**INSTRUCTIONS TO FOLLOW**
Where does the word "next" occur in the data below? Copy each line that holds it.
▬▬▬
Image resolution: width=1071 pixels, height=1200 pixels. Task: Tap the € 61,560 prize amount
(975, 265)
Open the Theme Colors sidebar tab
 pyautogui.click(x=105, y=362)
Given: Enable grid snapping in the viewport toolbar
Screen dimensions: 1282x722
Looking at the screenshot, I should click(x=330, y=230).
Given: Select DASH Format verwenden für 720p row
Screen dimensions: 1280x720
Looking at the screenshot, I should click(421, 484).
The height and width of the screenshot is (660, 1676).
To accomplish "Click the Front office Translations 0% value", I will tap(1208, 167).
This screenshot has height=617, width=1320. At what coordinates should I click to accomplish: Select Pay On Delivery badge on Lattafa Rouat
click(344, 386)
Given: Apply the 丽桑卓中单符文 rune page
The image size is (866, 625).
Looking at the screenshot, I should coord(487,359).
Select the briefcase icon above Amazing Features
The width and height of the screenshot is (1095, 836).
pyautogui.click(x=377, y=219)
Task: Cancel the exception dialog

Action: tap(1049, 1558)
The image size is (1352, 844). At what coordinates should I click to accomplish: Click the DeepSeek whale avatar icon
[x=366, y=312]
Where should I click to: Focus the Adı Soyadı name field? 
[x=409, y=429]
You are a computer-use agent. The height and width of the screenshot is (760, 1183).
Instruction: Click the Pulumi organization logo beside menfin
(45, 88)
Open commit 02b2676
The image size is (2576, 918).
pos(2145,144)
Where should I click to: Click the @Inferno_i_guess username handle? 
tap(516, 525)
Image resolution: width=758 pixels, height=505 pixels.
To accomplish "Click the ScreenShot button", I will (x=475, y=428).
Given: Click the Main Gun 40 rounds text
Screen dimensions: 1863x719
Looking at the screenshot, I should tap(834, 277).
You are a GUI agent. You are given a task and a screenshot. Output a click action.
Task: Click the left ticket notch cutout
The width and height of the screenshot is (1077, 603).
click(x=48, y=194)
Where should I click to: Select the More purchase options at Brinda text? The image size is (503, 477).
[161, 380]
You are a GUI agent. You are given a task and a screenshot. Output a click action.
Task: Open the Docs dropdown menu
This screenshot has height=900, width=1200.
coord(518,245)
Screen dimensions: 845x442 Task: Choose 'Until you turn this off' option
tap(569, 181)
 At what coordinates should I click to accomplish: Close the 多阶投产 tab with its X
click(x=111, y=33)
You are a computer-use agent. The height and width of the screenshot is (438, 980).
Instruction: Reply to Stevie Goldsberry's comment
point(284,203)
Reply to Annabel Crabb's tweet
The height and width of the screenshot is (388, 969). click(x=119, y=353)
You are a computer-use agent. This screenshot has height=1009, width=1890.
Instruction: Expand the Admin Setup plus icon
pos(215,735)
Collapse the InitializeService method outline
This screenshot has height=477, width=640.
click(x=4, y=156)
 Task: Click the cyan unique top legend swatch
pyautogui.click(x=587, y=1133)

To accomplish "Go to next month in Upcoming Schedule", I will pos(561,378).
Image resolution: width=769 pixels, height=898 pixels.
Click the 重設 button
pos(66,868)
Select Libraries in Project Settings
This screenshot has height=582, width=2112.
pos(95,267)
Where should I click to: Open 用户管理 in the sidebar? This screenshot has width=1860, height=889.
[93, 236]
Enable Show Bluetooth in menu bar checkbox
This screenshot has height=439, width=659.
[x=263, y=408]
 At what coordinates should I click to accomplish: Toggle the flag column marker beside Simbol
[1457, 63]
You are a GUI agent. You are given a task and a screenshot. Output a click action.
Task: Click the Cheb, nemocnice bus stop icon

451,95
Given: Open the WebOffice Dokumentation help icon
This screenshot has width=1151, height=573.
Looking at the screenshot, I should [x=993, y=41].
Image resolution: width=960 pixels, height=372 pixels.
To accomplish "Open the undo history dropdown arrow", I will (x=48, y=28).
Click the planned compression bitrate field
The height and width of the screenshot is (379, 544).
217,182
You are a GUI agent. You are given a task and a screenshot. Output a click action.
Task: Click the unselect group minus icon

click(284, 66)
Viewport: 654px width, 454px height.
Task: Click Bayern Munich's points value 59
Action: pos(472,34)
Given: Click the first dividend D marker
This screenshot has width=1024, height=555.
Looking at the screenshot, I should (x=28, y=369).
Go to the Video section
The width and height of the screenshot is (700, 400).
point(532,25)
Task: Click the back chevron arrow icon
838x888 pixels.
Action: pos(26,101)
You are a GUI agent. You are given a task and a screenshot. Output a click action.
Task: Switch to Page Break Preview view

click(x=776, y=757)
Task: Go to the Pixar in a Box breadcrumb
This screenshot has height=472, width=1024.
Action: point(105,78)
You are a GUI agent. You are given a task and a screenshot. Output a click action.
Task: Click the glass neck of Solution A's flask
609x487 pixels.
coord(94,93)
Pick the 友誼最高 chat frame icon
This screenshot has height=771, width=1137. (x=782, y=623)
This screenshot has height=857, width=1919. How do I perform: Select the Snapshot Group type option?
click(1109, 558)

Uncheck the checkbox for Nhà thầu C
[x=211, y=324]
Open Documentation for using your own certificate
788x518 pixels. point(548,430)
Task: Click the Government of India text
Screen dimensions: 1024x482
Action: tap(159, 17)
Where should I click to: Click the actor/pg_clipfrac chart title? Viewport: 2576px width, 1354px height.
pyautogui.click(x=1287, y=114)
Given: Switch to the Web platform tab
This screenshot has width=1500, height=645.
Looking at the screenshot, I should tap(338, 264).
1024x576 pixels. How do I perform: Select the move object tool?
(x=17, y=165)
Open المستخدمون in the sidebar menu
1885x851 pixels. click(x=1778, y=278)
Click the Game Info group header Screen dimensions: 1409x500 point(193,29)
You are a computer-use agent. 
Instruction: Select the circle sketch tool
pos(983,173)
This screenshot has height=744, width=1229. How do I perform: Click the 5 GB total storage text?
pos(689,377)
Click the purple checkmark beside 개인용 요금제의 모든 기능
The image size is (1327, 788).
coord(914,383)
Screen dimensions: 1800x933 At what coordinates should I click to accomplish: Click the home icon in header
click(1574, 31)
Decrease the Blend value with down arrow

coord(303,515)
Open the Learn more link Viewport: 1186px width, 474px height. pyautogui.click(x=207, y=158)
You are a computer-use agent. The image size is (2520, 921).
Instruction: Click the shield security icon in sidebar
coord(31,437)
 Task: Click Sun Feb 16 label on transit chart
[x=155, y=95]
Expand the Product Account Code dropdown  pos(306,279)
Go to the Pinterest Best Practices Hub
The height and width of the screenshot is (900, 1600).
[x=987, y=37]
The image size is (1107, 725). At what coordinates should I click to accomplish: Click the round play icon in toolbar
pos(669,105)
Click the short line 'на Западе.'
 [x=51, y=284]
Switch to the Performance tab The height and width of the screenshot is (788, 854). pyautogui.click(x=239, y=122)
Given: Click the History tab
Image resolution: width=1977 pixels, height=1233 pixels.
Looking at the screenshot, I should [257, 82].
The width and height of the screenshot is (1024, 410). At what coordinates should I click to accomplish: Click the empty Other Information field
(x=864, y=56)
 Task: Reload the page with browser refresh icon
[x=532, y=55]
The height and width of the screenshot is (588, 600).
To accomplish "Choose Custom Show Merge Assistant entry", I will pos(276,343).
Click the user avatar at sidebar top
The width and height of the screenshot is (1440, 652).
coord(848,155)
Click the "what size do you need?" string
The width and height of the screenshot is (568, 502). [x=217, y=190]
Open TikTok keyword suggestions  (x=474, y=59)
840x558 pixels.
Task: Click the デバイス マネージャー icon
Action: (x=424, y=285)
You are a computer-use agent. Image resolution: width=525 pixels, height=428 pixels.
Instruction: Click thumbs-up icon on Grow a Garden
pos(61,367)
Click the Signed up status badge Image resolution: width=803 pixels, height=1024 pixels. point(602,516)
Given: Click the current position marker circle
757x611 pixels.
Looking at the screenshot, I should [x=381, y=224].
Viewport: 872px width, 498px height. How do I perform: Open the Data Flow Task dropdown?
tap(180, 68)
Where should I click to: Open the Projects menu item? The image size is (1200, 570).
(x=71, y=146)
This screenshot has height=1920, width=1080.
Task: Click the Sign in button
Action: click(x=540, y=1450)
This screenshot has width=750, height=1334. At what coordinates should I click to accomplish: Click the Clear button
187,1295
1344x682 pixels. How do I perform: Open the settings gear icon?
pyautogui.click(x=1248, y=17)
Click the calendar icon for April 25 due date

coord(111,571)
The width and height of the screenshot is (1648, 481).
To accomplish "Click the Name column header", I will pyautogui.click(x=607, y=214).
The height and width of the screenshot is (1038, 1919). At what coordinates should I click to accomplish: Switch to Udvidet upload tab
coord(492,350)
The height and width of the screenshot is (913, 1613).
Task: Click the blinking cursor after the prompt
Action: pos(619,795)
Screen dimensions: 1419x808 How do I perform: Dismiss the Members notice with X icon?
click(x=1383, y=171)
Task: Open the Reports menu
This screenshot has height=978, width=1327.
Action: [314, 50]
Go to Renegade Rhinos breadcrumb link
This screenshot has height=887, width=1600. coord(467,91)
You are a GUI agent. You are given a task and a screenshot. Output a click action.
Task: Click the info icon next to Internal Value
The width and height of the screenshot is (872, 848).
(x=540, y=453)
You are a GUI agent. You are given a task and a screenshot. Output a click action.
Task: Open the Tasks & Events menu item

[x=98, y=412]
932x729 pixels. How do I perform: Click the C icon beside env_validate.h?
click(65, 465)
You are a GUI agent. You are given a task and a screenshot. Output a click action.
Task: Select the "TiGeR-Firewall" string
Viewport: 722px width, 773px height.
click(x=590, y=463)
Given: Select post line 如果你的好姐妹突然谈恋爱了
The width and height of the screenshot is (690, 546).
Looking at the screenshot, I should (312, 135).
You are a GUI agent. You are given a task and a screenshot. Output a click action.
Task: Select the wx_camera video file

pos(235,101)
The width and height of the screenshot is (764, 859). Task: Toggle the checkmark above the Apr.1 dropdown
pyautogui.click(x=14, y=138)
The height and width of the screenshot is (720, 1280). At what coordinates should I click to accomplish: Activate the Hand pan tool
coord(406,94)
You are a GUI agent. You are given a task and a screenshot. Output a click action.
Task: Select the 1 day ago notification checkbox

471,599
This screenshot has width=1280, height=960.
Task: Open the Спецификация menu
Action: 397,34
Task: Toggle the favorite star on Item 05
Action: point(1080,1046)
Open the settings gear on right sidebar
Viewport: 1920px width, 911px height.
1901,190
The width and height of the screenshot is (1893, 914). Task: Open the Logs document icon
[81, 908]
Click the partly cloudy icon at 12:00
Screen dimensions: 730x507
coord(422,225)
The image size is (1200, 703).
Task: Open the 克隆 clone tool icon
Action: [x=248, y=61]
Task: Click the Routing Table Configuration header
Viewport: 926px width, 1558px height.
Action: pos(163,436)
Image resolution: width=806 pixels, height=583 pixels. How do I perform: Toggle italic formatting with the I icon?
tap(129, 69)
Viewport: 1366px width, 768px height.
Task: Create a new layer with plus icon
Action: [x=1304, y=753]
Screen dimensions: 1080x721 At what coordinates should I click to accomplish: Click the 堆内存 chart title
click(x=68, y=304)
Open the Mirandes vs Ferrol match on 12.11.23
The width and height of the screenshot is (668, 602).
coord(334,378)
▬▬▬
**ANSWER FOR THIS EXERCISE**
To accomplish "Go to next month in Upcoming Schedule", I will pos(561,378).
Task: Click the info icon next to Internal Value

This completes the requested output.